Hydro Tasmania says "deep storage" cheapest, most resilient option for renewable grid | RenewEconomy

Hydro Tasmania says “deep storage” cheapest, most resilient option for renewable grid

Hydro Tasmania pushes case for “deep storage” as cheapest and most resilient option for a renewables grid, and wants to make sure regulators have the right modelling.


Hydro Tasmania has engaged in a new round of lobbying for the state’s ambitious “Battery of the Nation” proposal, arguing that “deep storage” of cheap wind and solar offers the lowest cost and most resilient solution for a renewables based grid.

The state-owned hydro generator this week unveiled a series of “white papers” and analyses that look at the benefits of “deep storage” such as the vast pumped hydro scheme and new transmission links it proposes, and it questions some of the modelling by the Australian Energy Market Operator in its Integrated System Plan, which it argues relies too much on a set of assumptions that may not turn out to be right.

Hydro Tasmania is keen for two new links to the mainland, known as the Marinus Project, to be built by TasNetworks that will deliver 1,500MW of additional capacity to Victoria, supplied by a range of new wind farms in Tasmania, and possibly wind and solar resources in Victoria, and stored in a new pumped hydro facility in Tasmania of around 600-800MW.

The idea has the full support of the Tasmania Liberal government, which has set a target of 200 per cent renewables by 2040, to encourage more wind farms, and more storage, so it can export the surplus clean energy to the mainland.

The new analyses and white papers released by Hydro Tasmania are designed for several audiences – the court of public opinion in Tasmania and elsewhere, but more importantly the experts that are preparing the final draft of the current ISP, and the regulators who have started the long process of considering the case for the new transmission line.

That’s where the economics and the modelling could prove crucial.
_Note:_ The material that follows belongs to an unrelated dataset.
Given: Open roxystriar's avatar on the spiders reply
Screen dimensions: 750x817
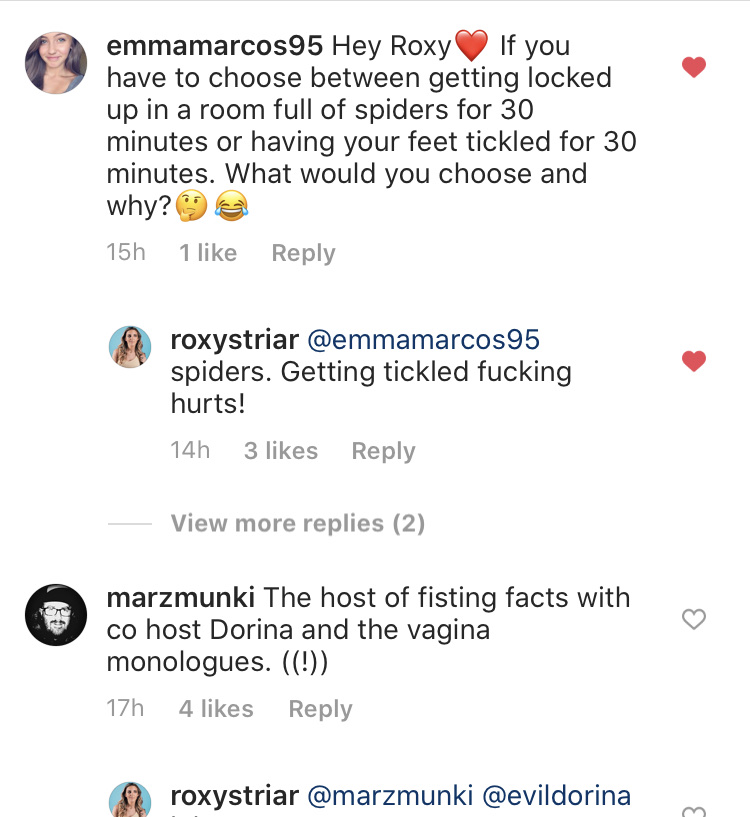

Hydro Tasmania argues that the link is easily the best option for Victoria as it contemplates an electricity grid faced with the impending and possibly rapid closures of more brown coal generator.

It says the first link – hope for by 2027 – is the cheapest option (see graph above), because the increased capacity of 750MW means it can better use its existing hydro facilities, which it says not fully utilised.

A second link, maybe built in 2028 or 2029 – would require additional pumped hydro capacity of 600-800MW, at a cost of around $1 billion, but would still deliver a cheaper option than any alternatives based in Victoria – according to its estimates.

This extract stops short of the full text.